ESPE Abstracts

Hereditary vitamin D-resistant rickets (HVDRR) is an autosomal recessive disorder characterized by end organ resistance to 1α,25-dihydroxyvitamin D3 (1,25D3). The syndrome is recognized by severe early onset rickets with bowing of the lower extremities, short stature, often alopecia and severe hypocalcemia.

Objectives: To study the effectiveness of our designed protocol of continuous high dose intracaval calcium infusion for the treatment of HVDRR.

Patients and Methods: We studied 12 patients with HVDRR, four of them had alopecia. Age of starting treatment protocol ranged from 2 -12 years. Daily infusions ranging from 1-2.2 g elemental calcium with oral phosphate from 1-2 g and oral calcium from 3.2–4.2 g elemental calcium were given for a period of 8-18 months. Followed by maintenance on oral calcium equivalent to 6.2 - 8g elemental calcium per day with oral phosphate 1-2 g. Measurements of serum calcium, phosphate and serum alkaline phosphatase were obtained before, during and after the calcium infusions. Urea and electrolytes, serum parathyroid hormone and vitamin D metabolites were measured prior to calcium infusion, then repeated monthly. Kidney ultrasound was done every 6-months. Skeletal X-ray was done before, 6 and 12 months of treatment.

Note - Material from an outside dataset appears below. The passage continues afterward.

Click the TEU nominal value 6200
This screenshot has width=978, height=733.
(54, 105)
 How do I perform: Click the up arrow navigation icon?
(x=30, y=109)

Results: The daily intra-caval infusions of calcium with oral phosphate and calcium resulted in marvelous clinical, biochemical and radiological responses with normalization of calcium, phosphate, alkaline phosphatase and parathyroid hormone in 8-24 months with improvement in height slandered deviation. The patients showed no radiological evidence of nephrocalcinosis on follow up.

Conclusion: The use of intra-caval calcium infusions followed by high dose oral calcium with oral phosphate is an effective method for treatment of HVDR.